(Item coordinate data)
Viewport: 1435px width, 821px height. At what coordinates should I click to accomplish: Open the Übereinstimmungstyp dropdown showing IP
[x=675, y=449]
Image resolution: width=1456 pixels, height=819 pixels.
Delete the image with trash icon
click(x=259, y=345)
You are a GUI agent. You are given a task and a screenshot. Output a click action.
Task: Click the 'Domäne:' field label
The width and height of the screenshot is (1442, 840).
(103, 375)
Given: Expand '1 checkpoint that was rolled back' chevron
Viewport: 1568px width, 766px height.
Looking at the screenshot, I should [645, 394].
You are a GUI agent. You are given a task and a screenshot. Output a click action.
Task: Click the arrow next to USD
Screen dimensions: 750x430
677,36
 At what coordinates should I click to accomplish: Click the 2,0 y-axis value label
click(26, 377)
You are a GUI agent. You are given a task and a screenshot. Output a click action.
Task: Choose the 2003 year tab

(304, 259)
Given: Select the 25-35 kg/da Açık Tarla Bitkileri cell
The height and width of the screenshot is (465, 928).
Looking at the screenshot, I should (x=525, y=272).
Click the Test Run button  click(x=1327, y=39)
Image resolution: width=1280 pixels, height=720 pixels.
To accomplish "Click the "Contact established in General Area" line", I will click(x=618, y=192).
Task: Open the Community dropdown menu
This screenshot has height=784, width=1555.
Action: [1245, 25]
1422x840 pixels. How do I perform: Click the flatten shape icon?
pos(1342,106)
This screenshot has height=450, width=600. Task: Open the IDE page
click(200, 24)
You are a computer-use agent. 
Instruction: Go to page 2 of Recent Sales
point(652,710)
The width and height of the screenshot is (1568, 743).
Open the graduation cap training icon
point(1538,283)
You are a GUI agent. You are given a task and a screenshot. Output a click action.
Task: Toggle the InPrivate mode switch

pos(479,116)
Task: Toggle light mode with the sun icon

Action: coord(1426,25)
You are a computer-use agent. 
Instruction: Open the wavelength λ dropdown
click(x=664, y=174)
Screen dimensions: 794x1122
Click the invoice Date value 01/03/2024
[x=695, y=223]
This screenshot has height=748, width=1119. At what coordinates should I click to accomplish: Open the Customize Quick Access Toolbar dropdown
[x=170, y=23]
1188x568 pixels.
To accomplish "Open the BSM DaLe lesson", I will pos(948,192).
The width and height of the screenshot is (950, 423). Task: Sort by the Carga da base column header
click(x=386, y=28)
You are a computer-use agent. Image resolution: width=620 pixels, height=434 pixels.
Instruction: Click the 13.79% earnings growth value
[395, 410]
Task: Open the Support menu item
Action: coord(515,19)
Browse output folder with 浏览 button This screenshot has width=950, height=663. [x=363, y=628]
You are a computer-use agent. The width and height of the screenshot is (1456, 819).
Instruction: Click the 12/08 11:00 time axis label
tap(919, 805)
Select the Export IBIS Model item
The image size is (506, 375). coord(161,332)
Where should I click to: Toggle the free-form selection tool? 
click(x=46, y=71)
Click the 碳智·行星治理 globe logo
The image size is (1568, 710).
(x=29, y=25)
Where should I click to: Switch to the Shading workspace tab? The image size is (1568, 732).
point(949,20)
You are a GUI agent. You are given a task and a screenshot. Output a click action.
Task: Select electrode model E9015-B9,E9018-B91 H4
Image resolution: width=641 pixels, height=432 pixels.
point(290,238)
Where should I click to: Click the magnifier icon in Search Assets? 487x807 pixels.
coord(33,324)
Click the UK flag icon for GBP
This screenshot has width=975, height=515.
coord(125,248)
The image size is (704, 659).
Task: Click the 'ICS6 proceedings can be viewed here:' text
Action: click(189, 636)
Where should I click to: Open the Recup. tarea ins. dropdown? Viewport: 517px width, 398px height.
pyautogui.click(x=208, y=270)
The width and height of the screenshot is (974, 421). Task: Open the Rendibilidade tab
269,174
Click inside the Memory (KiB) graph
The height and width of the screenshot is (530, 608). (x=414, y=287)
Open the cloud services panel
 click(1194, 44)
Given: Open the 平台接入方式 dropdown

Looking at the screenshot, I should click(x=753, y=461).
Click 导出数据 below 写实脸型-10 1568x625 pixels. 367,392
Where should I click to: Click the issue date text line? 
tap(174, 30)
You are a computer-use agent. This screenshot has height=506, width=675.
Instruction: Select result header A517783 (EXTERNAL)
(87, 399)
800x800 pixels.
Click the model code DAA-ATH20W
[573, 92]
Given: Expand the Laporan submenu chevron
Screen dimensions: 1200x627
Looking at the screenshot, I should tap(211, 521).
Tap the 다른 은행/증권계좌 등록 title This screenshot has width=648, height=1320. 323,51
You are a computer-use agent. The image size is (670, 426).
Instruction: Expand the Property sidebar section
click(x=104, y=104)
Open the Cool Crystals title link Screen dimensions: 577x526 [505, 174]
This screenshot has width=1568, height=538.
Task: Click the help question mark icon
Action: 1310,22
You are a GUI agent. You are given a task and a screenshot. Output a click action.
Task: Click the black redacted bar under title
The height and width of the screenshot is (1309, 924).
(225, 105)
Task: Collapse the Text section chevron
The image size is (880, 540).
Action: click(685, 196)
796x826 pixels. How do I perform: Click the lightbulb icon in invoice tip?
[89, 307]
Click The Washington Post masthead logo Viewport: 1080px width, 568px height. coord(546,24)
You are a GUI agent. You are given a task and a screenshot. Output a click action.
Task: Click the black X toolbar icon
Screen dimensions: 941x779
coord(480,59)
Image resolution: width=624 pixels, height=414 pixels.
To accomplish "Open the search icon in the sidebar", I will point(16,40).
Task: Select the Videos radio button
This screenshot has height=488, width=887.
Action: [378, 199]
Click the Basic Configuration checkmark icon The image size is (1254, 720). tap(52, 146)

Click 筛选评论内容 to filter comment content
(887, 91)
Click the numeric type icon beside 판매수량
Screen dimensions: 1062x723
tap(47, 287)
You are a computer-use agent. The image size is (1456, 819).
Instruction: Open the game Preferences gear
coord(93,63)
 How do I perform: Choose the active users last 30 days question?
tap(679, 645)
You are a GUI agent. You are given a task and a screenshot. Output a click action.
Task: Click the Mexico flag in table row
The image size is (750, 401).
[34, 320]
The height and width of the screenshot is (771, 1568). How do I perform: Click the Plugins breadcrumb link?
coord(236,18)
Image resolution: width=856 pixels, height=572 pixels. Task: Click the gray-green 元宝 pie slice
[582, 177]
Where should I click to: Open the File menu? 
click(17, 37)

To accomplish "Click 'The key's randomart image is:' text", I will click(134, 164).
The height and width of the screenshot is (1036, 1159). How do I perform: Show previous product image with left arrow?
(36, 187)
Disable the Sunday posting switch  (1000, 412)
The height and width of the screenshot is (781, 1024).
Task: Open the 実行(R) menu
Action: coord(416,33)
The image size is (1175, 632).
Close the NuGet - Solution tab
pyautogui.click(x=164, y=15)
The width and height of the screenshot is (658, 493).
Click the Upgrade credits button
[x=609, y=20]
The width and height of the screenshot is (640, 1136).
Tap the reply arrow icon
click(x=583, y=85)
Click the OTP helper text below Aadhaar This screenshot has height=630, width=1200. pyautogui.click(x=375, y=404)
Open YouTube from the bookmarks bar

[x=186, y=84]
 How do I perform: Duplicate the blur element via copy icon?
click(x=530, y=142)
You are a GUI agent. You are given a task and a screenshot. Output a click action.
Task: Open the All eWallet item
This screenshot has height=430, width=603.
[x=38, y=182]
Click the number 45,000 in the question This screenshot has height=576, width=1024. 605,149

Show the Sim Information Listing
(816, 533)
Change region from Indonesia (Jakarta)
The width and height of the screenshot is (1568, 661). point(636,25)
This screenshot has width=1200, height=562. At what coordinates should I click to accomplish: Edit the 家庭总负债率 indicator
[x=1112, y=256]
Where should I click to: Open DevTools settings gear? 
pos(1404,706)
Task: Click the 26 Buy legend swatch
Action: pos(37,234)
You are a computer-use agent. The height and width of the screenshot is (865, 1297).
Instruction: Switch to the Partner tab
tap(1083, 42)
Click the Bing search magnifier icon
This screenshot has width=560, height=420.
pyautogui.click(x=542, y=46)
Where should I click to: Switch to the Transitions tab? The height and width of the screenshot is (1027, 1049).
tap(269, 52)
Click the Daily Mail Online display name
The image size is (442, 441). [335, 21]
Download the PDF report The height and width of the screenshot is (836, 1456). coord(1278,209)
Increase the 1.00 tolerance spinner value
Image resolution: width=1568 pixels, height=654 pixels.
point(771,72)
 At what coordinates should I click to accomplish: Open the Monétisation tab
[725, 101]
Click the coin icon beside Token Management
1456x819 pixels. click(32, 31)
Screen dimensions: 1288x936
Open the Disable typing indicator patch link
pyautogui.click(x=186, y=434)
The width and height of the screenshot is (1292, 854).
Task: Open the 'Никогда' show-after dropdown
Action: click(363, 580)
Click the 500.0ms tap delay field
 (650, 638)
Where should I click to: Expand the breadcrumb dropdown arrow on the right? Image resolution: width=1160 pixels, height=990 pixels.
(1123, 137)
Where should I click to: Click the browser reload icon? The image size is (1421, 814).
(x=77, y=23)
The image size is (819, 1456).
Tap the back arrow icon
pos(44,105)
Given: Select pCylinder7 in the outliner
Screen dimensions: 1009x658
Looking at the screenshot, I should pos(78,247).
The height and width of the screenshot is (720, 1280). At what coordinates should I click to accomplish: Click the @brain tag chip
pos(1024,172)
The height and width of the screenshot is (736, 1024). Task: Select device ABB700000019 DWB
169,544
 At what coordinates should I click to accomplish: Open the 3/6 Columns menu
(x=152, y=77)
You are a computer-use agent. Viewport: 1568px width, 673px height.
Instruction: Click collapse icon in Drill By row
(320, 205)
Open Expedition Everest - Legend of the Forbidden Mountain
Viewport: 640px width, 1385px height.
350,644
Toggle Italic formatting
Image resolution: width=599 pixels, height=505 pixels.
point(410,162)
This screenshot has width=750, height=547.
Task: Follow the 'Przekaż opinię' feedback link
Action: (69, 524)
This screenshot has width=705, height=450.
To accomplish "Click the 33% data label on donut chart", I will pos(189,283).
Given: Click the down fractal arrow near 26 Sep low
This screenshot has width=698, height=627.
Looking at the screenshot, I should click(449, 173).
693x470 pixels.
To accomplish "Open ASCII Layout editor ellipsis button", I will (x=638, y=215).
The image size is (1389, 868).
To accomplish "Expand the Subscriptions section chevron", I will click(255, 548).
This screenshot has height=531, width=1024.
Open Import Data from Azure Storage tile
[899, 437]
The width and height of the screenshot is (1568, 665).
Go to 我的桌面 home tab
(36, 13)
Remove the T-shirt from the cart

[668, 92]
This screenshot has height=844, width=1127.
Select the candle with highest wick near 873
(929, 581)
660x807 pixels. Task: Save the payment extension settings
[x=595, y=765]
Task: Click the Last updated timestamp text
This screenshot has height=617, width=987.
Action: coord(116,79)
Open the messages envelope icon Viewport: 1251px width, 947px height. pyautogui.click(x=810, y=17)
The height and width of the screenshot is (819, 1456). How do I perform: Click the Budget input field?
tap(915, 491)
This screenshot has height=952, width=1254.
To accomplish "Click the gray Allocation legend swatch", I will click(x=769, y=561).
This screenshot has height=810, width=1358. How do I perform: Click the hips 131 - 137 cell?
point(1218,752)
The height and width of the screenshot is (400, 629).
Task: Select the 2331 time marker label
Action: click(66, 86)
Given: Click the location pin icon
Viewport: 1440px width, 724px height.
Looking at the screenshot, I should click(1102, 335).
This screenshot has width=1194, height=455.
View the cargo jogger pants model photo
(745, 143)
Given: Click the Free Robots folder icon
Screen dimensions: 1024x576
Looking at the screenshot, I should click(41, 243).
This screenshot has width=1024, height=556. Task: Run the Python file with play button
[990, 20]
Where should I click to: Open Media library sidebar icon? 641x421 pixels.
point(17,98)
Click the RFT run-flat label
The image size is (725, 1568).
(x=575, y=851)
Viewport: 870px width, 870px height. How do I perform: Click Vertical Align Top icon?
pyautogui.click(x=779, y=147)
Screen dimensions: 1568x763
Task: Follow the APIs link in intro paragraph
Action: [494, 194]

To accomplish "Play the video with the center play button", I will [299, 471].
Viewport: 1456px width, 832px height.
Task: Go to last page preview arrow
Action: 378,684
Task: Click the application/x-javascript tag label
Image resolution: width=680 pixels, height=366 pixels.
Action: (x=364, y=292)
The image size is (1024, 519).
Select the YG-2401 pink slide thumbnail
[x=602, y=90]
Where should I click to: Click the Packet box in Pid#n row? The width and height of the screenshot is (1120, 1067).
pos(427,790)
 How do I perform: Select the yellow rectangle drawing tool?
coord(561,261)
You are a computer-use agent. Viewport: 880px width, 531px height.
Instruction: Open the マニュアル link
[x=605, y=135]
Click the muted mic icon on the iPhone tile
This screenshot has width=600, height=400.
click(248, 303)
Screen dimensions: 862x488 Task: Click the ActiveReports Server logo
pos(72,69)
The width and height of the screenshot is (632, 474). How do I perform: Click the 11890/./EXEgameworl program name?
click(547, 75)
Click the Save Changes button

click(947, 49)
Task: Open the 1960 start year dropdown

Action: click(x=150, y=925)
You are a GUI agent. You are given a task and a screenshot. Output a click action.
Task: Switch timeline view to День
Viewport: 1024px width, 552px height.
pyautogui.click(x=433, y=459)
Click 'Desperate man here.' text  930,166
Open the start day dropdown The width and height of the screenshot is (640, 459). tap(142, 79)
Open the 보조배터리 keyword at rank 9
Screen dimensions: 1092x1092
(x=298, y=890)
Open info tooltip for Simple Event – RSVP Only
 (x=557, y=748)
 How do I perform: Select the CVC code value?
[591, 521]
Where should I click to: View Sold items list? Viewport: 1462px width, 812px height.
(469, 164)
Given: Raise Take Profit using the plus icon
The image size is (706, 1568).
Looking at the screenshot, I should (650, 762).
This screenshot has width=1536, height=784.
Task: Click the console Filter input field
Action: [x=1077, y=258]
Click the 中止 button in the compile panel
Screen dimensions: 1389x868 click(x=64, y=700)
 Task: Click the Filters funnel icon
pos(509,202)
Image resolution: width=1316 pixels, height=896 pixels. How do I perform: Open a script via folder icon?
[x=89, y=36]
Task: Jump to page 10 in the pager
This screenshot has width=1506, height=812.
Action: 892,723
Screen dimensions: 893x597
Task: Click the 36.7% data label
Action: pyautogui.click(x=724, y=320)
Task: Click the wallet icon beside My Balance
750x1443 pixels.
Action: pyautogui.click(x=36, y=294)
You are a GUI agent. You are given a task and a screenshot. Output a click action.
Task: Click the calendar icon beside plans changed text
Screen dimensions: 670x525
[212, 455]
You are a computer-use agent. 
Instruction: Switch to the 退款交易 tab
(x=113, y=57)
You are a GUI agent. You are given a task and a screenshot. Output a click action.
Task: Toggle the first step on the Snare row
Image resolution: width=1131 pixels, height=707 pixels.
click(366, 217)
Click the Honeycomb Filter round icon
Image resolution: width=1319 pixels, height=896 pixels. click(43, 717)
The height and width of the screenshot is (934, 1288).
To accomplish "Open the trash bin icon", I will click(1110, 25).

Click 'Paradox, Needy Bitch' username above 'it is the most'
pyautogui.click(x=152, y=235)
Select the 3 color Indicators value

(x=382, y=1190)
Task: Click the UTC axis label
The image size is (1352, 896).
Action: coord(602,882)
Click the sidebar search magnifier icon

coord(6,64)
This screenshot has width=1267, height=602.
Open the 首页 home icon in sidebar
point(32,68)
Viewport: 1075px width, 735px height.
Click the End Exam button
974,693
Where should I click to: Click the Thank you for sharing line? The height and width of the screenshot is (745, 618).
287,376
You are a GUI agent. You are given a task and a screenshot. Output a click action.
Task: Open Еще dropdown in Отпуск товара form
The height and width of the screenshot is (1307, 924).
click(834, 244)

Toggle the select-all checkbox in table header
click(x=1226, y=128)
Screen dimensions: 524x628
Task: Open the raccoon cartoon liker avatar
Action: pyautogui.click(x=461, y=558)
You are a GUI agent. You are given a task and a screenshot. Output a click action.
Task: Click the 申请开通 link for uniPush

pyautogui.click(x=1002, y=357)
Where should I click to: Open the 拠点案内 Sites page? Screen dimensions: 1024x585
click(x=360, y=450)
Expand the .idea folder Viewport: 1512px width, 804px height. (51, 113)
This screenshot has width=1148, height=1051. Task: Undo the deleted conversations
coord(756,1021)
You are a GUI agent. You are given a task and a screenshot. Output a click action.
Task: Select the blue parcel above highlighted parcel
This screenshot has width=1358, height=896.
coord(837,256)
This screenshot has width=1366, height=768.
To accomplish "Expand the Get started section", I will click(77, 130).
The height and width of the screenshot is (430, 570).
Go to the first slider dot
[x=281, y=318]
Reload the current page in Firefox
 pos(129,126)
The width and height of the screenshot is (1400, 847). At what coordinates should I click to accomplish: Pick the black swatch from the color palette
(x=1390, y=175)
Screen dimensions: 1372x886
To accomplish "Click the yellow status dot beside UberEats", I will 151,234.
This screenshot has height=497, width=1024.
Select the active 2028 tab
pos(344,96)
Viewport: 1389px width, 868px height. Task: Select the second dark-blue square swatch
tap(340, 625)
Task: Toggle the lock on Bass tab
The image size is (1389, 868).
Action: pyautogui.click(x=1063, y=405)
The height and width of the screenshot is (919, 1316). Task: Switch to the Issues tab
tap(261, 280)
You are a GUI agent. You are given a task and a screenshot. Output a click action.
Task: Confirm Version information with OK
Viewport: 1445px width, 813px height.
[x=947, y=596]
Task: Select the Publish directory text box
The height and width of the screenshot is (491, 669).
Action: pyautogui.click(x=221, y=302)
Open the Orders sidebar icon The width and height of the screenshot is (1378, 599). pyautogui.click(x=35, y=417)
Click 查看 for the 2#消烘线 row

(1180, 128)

(Short task) Retype the stretch of the records above from the line containing "The image size is (1024, 519)." through the line containing "Action: click(x=150, y=925)", keeping every character as it appears.

(Solution)
The image size is (1024, 519).
Select the YG-2401 pink slide thumbnail
[x=602, y=90]
Where should I click to: Click the Packet box in Pid#n row? The width and height of the screenshot is (1120, 1067).
pos(427,790)
 How do I perform: Select the yellow rectangle drawing tool?
coord(561,261)
You are a computer-use agent. Viewport: 880px width, 531px height.
Instruction: Open the マニュアル link
[x=605, y=135]
Click the muted mic icon on the iPhone tile
This screenshot has width=600, height=400.
click(248, 303)
Screen dimensions: 862x488 Task: Click the ActiveReports Server logo
pos(72,69)
The width and height of the screenshot is (632, 474). How do I perform: Click the 11890/./EXEgameworl program name?
click(547, 75)
Click the Save Changes button

click(947, 49)
Task: Open the 1960 start year dropdown

Action: click(x=150, y=925)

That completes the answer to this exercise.